Your objective: Write out the items below again, replacing "GUI agent" with "screen helper" each time it appears and leaving everything else unchanged.

Items on finding words and elements:
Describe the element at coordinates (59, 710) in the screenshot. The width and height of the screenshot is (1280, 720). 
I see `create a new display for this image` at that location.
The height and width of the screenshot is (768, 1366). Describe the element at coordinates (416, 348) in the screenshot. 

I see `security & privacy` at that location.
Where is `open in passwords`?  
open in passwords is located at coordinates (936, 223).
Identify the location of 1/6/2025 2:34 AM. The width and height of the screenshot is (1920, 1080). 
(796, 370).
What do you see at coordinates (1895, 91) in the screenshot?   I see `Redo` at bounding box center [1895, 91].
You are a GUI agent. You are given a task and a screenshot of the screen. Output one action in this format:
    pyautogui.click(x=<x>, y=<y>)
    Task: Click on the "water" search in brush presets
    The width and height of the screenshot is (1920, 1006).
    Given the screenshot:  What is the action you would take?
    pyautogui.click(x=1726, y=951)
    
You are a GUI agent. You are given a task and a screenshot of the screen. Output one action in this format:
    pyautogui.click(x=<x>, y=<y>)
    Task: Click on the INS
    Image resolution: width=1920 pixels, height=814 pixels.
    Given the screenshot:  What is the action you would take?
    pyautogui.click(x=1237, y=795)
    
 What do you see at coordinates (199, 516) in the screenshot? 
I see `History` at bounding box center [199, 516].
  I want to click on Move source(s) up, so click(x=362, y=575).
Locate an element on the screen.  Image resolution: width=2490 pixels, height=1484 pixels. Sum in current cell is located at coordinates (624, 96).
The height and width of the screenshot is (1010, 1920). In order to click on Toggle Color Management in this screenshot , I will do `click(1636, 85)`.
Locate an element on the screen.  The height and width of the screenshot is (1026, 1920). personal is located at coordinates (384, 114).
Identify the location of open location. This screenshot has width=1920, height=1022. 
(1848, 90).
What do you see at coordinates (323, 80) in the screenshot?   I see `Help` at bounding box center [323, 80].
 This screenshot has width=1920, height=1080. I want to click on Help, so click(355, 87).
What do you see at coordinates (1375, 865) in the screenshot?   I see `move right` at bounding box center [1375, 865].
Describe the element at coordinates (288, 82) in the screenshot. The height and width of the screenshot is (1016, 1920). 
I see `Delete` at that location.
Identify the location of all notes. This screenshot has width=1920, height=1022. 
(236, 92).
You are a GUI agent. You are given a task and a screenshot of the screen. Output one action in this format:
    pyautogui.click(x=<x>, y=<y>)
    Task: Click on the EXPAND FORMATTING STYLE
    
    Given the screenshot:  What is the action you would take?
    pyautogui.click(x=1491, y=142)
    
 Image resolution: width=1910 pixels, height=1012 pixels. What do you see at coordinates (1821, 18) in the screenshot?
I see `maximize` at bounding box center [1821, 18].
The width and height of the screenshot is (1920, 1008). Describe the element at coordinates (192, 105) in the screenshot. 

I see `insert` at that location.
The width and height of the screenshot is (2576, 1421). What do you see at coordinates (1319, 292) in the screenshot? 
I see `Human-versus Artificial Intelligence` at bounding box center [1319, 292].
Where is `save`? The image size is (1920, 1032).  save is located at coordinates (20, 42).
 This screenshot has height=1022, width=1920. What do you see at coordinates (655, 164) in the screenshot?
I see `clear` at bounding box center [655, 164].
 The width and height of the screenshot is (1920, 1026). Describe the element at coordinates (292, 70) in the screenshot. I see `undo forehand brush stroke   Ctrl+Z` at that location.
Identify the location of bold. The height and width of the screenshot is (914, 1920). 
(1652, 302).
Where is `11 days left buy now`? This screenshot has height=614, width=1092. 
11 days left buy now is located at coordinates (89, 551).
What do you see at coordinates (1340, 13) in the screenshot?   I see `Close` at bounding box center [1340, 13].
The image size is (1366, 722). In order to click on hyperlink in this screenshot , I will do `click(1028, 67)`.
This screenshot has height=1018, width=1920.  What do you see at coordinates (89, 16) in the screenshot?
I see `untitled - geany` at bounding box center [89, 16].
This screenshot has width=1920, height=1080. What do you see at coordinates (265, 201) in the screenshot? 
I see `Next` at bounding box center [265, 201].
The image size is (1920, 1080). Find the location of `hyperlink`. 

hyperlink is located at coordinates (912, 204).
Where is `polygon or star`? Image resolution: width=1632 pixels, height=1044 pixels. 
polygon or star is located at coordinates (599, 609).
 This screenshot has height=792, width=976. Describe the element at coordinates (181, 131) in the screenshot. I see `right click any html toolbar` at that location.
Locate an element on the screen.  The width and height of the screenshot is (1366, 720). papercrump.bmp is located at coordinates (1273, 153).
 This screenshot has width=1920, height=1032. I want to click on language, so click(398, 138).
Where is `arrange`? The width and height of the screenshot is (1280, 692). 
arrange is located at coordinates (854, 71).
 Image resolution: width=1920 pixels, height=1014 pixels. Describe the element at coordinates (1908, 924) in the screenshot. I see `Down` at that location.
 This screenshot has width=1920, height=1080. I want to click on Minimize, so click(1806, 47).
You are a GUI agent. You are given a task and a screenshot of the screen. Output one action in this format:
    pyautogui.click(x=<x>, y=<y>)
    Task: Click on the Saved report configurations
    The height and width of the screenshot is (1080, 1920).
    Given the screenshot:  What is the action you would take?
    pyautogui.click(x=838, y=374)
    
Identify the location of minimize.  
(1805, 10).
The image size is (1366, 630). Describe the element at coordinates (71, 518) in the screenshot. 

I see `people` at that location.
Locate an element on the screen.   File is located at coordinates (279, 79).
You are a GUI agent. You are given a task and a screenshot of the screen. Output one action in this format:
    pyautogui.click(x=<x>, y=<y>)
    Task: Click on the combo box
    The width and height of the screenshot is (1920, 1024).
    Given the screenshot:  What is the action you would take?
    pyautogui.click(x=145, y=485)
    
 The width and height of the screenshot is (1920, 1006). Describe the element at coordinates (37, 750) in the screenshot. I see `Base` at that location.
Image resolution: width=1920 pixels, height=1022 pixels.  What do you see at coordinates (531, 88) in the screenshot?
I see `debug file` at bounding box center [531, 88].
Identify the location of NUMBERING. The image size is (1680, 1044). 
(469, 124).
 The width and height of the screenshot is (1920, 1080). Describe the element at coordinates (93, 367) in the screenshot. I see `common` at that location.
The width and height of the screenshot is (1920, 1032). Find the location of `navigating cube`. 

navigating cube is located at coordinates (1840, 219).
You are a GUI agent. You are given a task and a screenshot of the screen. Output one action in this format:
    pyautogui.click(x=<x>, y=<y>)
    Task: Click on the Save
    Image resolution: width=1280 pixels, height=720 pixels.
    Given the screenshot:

Full response:
Describe the element at coordinates (59, 710) in the screenshot. The width and height of the screenshot is (1280, 720). 
I see `create a new display for this image` at that location.
The height and width of the screenshot is (768, 1366). Describe the element at coordinates (416, 348) in the screenshot. 

I see `security & privacy` at that location.
Where is `open in passwords`?  
open in passwords is located at coordinates (936, 223).
Identify the location of 1/6/2025 2:34 AM. The width and height of the screenshot is (1920, 1080). 
(796, 370).
What do you see at coordinates (1895, 91) in the screenshot?   I see `Redo` at bounding box center [1895, 91].
You are a screen helper. You are given a task and a screenshot of the screen. Output one action in this format:
    pyautogui.click(x=<x>, y=<y>)
    Task: Click on the "water" search in brush presets
    The width and height of the screenshot is (1920, 1006).
    Given the screenshot:  What is the action you would take?
    pyautogui.click(x=1726, y=951)
    
You are a screen helper. You are given a task and a screenshot of the screen. Output one action in this format:
    pyautogui.click(x=<x>, y=<y>)
    Task: Click on the INS
    Image resolution: width=1920 pixels, height=814 pixels.
    Given the screenshot:  What is the action you would take?
    pyautogui.click(x=1237, y=795)
    
 What do you see at coordinates (199, 516) in the screenshot? 
I see `History` at bounding box center [199, 516].
  I want to click on Move source(s) up, so click(x=362, y=575).
Locate an element on the screen.  Image resolution: width=2490 pixels, height=1484 pixels. Sum in current cell is located at coordinates (624, 96).
The height and width of the screenshot is (1010, 1920). In order to click on Toggle Color Management in this screenshot , I will do `click(1636, 85)`.
Locate an element on the screen.  The height and width of the screenshot is (1026, 1920). personal is located at coordinates (384, 114).
Identify the location of open location. This screenshot has width=1920, height=1022. 
(1848, 90).
What do you see at coordinates (323, 80) in the screenshot?   I see `Help` at bounding box center [323, 80].
 This screenshot has width=1920, height=1080. I want to click on Help, so click(355, 87).
What do you see at coordinates (1375, 865) in the screenshot?   I see `move right` at bounding box center [1375, 865].
Describe the element at coordinates (288, 82) in the screenshot. The height and width of the screenshot is (1016, 1920). 
I see `Delete` at that location.
Identify the location of all notes. This screenshot has width=1920, height=1022. 
(236, 92).
You are a screen helper. You are given a task and a screenshot of the screen. Output one action in this format:
    pyautogui.click(x=<x>, y=<y>)
    Task: Click on the EXPAND FORMATTING STYLE
    
    Given the screenshot:  What is the action you would take?
    pyautogui.click(x=1491, y=142)
    
 Image resolution: width=1910 pixels, height=1012 pixels. What do you see at coordinates (1821, 18) in the screenshot?
I see `maximize` at bounding box center [1821, 18].
The width and height of the screenshot is (1920, 1008). Describe the element at coordinates (192, 105) in the screenshot. 

I see `insert` at that location.
The width and height of the screenshot is (2576, 1421). What do you see at coordinates (1319, 292) in the screenshot? 
I see `Human-versus Artificial Intelligence` at bounding box center [1319, 292].
Where is `save`? The image size is (1920, 1032).  save is located at coordinates (20, 42).
 This screenshot has height=1022, width=1920. What do you see at coordinates (655, 164) in the screenshot?
I see `clear` at bounding box center [655, 164].
 The width and height of the screenshot is (1920, 1026). Describe the element at coordinates (292, 70) in the screenshot. I see `undo forehand brush stroke   Ctrl+Z` at that location.
Identify the location of bold. The height and width of the screenshot is (914, 1920). 
(1652, 302).
Where is `11 days left buy now`? This screenshot has height=614, width=1092. 
11 days left buy now is located at coordinates (89, 551).
What do you see at coordinates (1340, 13) in the screenshot?   I see `Close` at bounding box center [1340, 13].
The image size is (1366, 722). In order to click on hyperlink in this screenshot , I will do `click(1028, 67)`.
This screenshot has height=1018, width=1920.  What do you see at coordinates (89, 16) in the screenshot?
I see `untitled - geany` at bounding box center [89, 16].
This screenshot has width=1920, height=1080. What do you see at coordinates (265, 201) in the screenshot? 
I see `Next` at bounding box center [265, 201].
The image size is (1920, 1080). Find the location of `hyperlink`. 

hyperlink is located at coordinates (912, 204).
Where is `polygon or star`? Image resolution: width=1632 pixels, height=1044 pixels. 
polygon or star is located at coordinates (599, 609).
 This screenshot has height=792, width=976. Describe the element at coordinates (181, 131) in the screenshot. I see `right click any html toolbar` at that location.
Locate an element on the screen.  The width and height of the screenshot is (1366, 720). papercrump.bmp is located at coordinates (1273, 153).
 This screenshot has width=1920, height=1032. I want to click on language, so click(398, 138).
Where is `arrange`? The width and height of the screenshot is (1280, 692). 
arrange is located at coordinates (854, 71).
 Image resolution: width=1920 pixels, height=1014 pixels. Describe the element at coordinates (1908, 924) in the screenshot. I see `Down` at that location.
 This screenshot has width=1920, height=1080. I want to click on Minimize, so click(1806, 47).
You are a screen helper. You are given a task and a screenshot of the screen. Output one action in this format:
    pyautogui.click(x=<x>, y=<y>)
    Task: Click on the Saved report configurations
    The height and width of the screenshot is (1080, 1920).
    Given the screenshot:  What is the action you would take?
    pyautogui.click(x=838, y=374)
    
Identify the location of minimize.  
(1805, 10).
The image size is (1366, 630). Describe the element at coordinates (71, 518) in the screenshot. 

I see `people` at that location.
Locate an element on the screen.   File is located at coordinates (279, 79).
You are a screen helper. You are given a task and a screenshot of the screen. Output one action in this format:
    pyautogui.click(x=<x>, y=<y>)
    Task: Click on the combo box
    The width and height of the screenshot is (1920, 1024).
    Given the screenshot:  What is the action you would take?
    pyautogui.click(x=145, y=485)
    
 The width and height of the screenshot is (1920, 1006). Describe the element at coordinates (37, 750) in the screenshot. I see `Base` at that location.
Image resolution: width=1920 pixels, height=1022 pixels.  What do you see at coordinates (531, 88) in the screenshot?
I see `debug file` at bounding box center [531, 88].
Identify the location of NUMBERING. The image size is (1680, 1044). 
(469, 124).
 The width and height of the screenshot is (1920, 1080). Describe the element at coordinates (93, 367) in the screenshot. I see `common` at that location.
The width and height of the screenshot is (1920, 1032). Find the location of `navigating cube`. 

navigating cube is located at coordinates (1840, 219).
You are a screen helper. You are given a task and a screenshot of the screen. Output one action in this format:
    pyautogui.click(x=<x>, y=<y>)
    Task: Click on the Save
    Image resolution: width=1280 pixels, height=720 pixels.
    Given the screenshot:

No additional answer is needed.